Well with a change in mindset.
Now as a special needs teacher, you might wonder – have I supported Inclusion from the beginning? Honestly, the concept of inclusion I heard about and saw in presentations from the Ministry of Education/Alberta Learning here in Calgary, no I did not agree. What I am seeing on the ground now in this transition period, no I do not agree. HOWEVER, with the larger concept of QUALITY, INCLUSIVE education – yes, I DO agree.
When discussing QUALITY inclusive education, the European Union contends that:
- Inclusion concerns a wider range of learners than those identified as having special educational needs.
- Access to mainstream education alone is not enough. Participation means that all learners are engaged in learning activities that are meaningful for them.
- The promotion of positive attitudes in education is crucial for widening participation.
- Ensuring all teachers are trained and feel able to assume responsibility for all learners, whatever their individual needs;
- Supporting the participation of learners and their parents in educational decision-making.
- A view of learning as process – not content based – and a main goal for all learners being the development of learning to learn skills, not just subject knowledge;
- Developing personalised learning approaches for all learners (Key Principles for Promoting Quality in Inclusive Education. Recommendations for Policy Makers, pg 15-16)
What I think was missing from the “instruction” on inclusive education from the government and school boards was that inclusion means PERSONALISED LEARNING FOR EVERYONE, not just those identified as having special learning needs. Inclusion isn’t a process to manage special needs students; it is a philosophy that will bring better education to all. Inclusion does NOT mean no more IEPs as I have had many teachers tell parents, it means IEPs for everyone – and I don’t mean the document: I mean the GOALS.
Did you notice that the definition of quality inclusive education included that teachers are “trained and feel able to assume responsibility”? That is all that teachers’ want – a system that supports them and gives them the opportunity to make inclusion work.
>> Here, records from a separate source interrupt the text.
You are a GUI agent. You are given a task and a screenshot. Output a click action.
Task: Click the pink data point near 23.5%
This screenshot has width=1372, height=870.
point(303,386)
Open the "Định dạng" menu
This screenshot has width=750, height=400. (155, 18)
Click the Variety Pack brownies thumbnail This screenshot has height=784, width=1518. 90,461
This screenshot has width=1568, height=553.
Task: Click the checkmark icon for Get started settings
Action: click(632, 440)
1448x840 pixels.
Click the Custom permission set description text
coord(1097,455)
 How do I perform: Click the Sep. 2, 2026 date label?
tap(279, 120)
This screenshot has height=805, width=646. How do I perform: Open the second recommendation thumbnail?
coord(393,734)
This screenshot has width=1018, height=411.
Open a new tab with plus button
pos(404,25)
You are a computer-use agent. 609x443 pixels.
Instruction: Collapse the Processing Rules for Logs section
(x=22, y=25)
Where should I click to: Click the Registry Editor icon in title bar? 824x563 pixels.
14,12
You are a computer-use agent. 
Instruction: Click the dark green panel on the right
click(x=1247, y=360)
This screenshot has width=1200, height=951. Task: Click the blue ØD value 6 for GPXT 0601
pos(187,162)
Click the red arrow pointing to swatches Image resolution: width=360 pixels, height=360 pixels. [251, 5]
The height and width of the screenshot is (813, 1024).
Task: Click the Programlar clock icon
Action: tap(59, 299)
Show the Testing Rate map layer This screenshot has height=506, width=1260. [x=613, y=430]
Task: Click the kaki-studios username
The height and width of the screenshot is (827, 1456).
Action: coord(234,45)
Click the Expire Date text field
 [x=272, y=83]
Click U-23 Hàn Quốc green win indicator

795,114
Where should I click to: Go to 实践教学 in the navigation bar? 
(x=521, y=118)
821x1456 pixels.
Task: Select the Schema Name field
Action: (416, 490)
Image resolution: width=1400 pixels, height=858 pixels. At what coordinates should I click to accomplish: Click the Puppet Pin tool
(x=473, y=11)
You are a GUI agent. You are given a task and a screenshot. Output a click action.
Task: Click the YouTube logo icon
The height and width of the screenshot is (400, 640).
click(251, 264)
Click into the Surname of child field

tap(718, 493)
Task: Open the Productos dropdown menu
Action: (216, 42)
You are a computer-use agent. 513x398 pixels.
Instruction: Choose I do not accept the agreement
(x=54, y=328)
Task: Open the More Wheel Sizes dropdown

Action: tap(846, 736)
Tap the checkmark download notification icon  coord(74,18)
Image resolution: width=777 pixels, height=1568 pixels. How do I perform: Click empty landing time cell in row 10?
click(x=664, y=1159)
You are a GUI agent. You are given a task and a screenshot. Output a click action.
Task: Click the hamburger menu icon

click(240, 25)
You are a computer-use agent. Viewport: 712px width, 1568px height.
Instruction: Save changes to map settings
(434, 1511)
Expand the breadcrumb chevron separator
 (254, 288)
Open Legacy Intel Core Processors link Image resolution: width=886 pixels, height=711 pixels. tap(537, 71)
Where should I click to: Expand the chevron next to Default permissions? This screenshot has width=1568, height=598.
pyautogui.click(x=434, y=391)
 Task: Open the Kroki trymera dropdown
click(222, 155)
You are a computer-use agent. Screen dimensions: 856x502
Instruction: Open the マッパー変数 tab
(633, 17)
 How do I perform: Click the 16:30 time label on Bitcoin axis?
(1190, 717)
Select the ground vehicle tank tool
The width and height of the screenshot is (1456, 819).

Did you also notice that it included “supporting the participation of learners and their parents in educational decision-making”? This is what parents want. Most parents want to understand what their options are… the fear and pain in the educational system comes from not knowing what they can fight for AND that it has to become a fight to get things done. They don’t want to undo a teacher’s recommendation or not consider a teacher’s advice. They want to help their child be the best that they can be.
Now does inclusion seem so scary, probably not. Does that mean it is as simple as that? No! But reaching for quality education and taking the time to improve the system will.
Administrators: teachers need time and training and at this point, most are so jaded about these two issues that they don’t believe they will get it. Administrators: parents need to know what their options are, that their opinions will be heard, considered and attempted. Your job is not easy either. You may discover a quality leader in education that leads from their classroom OR you may find that you are the one to take the leap and need to support your teachers as you take it.
Will inclusion look the same for every board and every need: NO. BUT, we can start out with the common idea of quality in mind.
What about schools that try ability groupings? What about school programs that try teaching skills rather than subject matter? What about school programs that reproduce a variety of work environments? Why not have a school in Southern Alberta that focuses on the Khan Academy model or any other forward thinking, engaging process that allows skills to be applied across subjects?
There are so many possibilities and little time, space and money – I know! Let’s be creative – maybe scheduling needs to change – maybe all the kids who want to work on mechanics make their way to one area school for a few weeks and focus on a project that will build skills in all areas (math, science, communication) and then on to the next to work on a language or communication project at their home school environment for the next few weeks? Let’s think outside the box!